:: RECORDS FOR THE EXERCISE
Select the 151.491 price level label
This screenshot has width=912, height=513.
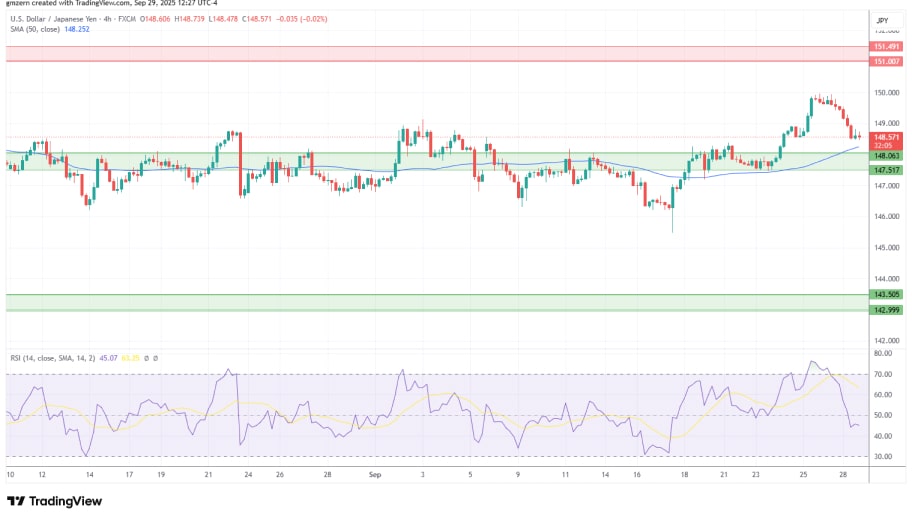coord(886,46)
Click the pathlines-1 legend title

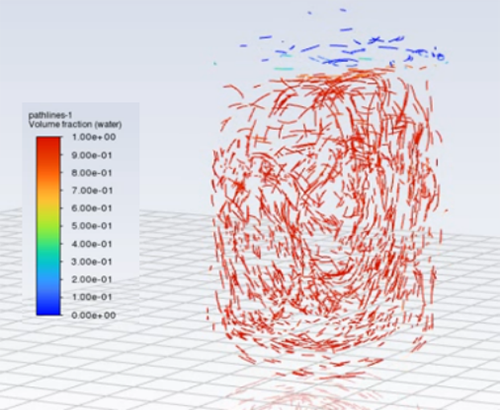pyautogui.click(x=50, y=115)
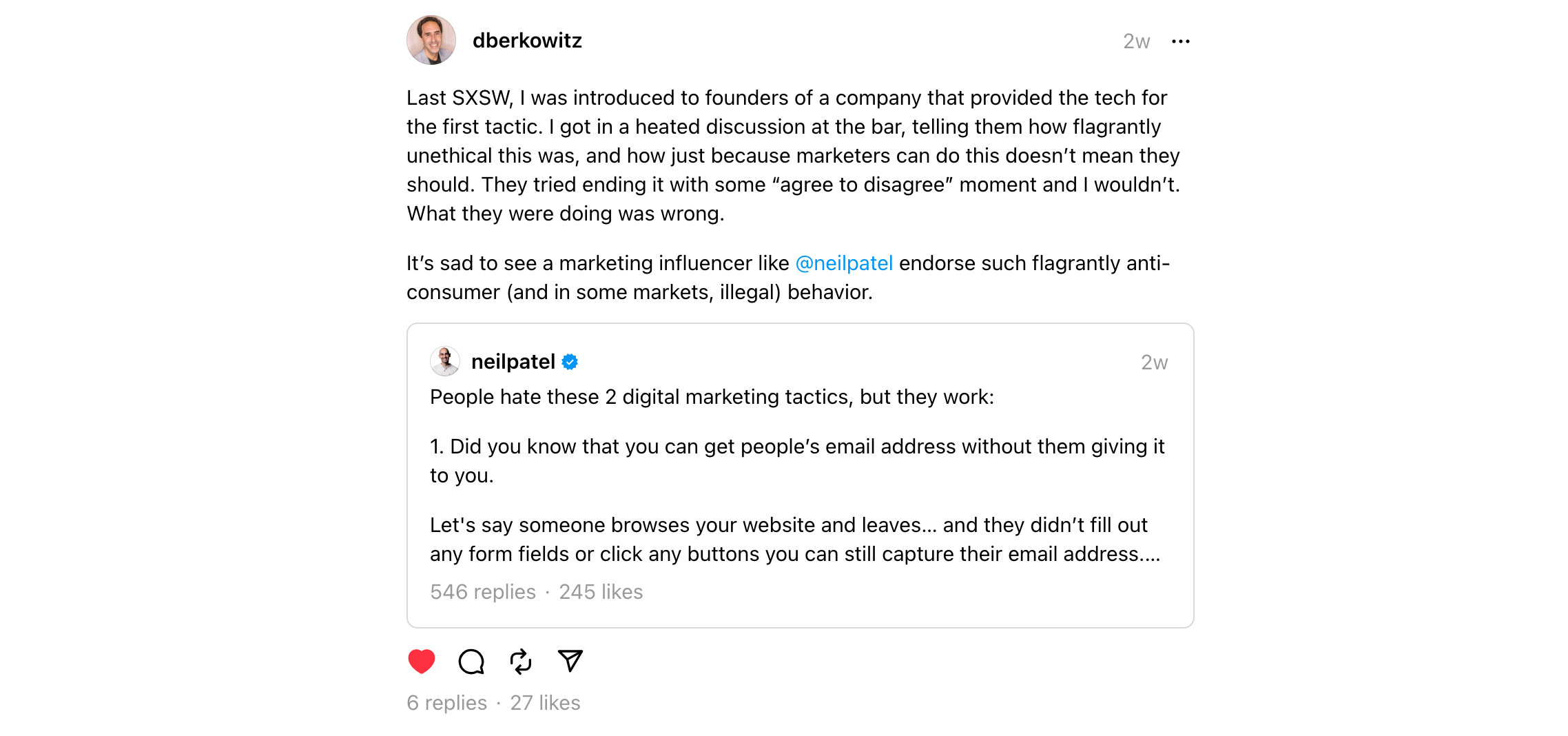Image resolution: width=1568 pixels, height=736 pixels.
Task: Open the three-dot more options menu
Action: 1181,41
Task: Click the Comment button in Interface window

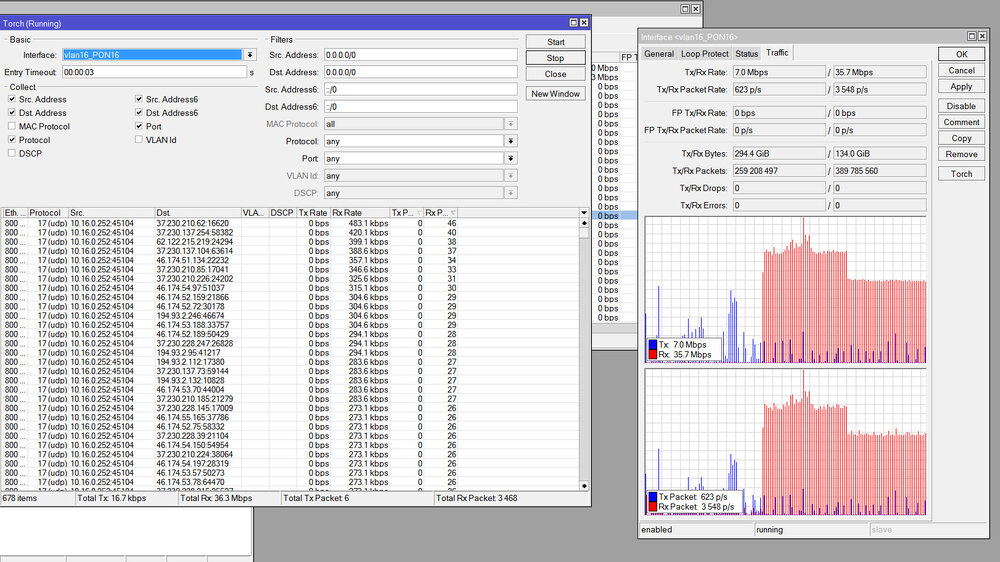Action: click(961, 122)
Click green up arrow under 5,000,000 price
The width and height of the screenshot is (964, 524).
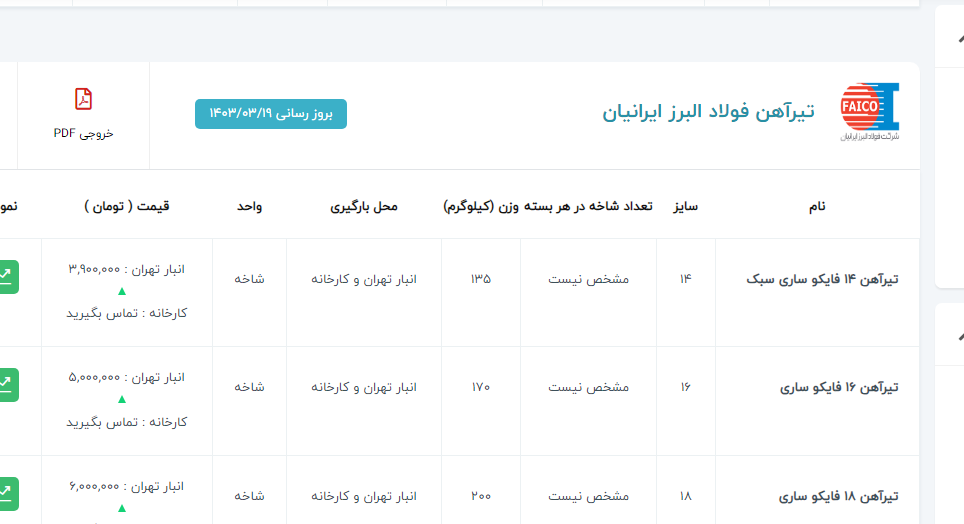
::::
**EXERCISE OBJECTIVE:**
Over all the entries, say how many lines hold the string "price". The reply is the number alone.

**EXERCISE ANSWER:**
2